Use of anal sphincter electromyography during operations on the conus medullaris and sacral nerve roots.

The mechanical activity of the anal sphincter can be translated into electrical activity and recorded on graph paper or an oscilloscope. The activity of the anal sphincter may be extrapolated to activity of the external urethral sphincter because both are striated muscles innervated by the pudendal nerve that arises from S-2, S-3, and S-4. Stimulation of these nerves causes contraction of the sphincter muscles, and a deflection of the recording device occurs. This technique was employed intraoperatively in monitoring operations on the conus medullaris and sacral nerve roots in 10 patients with spinal dysraphism (age range, 3 weeks to 15 years). Their diagnoses were tethered conus, 4; lipomeningocele, 3; spinal hamartoma, 1; syringocele, 1; and sacral arachnoiditis, 1. With general anesthesia, and the patient in the prone position, an electrode-containing anal plug was inserted or two needle electrodes were inserted into the anal sphincter muscle.
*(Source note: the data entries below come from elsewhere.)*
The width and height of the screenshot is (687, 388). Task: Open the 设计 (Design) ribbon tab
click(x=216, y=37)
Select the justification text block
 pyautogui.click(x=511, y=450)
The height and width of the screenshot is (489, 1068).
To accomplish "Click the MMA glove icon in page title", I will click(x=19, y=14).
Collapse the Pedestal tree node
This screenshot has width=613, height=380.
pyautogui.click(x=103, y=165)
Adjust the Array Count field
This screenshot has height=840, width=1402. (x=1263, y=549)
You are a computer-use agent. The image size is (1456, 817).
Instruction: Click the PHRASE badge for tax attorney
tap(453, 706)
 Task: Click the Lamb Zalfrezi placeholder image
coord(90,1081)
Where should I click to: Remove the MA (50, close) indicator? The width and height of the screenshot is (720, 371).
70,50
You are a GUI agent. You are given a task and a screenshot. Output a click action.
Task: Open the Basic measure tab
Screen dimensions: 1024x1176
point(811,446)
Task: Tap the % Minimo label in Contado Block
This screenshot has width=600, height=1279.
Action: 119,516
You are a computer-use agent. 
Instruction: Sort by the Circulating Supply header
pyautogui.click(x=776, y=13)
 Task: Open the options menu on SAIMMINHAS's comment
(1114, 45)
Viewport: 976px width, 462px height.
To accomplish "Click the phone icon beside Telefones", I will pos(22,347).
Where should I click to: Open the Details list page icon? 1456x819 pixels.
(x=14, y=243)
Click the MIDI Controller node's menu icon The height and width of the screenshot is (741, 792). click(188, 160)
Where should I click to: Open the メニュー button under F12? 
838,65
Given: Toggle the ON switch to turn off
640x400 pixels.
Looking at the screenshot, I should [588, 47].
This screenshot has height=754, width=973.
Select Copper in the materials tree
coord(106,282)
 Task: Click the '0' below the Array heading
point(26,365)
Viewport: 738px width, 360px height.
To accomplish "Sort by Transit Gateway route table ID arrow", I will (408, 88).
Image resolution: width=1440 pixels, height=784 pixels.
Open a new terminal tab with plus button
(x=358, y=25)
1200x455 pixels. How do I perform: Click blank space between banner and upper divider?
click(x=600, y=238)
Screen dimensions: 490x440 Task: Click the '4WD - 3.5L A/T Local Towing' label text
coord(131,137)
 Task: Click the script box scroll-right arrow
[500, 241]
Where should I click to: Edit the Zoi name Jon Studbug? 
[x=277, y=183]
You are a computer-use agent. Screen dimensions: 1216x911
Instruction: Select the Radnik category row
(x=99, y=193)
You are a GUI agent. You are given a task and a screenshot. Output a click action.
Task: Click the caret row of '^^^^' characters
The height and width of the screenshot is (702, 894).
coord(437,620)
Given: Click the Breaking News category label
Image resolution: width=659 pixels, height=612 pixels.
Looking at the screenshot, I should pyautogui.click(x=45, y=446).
The electrodes were connected to the electromyography recording stylus of the urodynamic bladder diagnostic unit. During the spinal operation, whenever a structure could not be identified clearly, it was stimulated with the disposable electrical stimulator and, if oscillations of the stylus occurred (indicating contraction of the anal sphincter), the structure was preserved. This technique permitted spinal operations in these 10 patients without changes in neurological or urological function.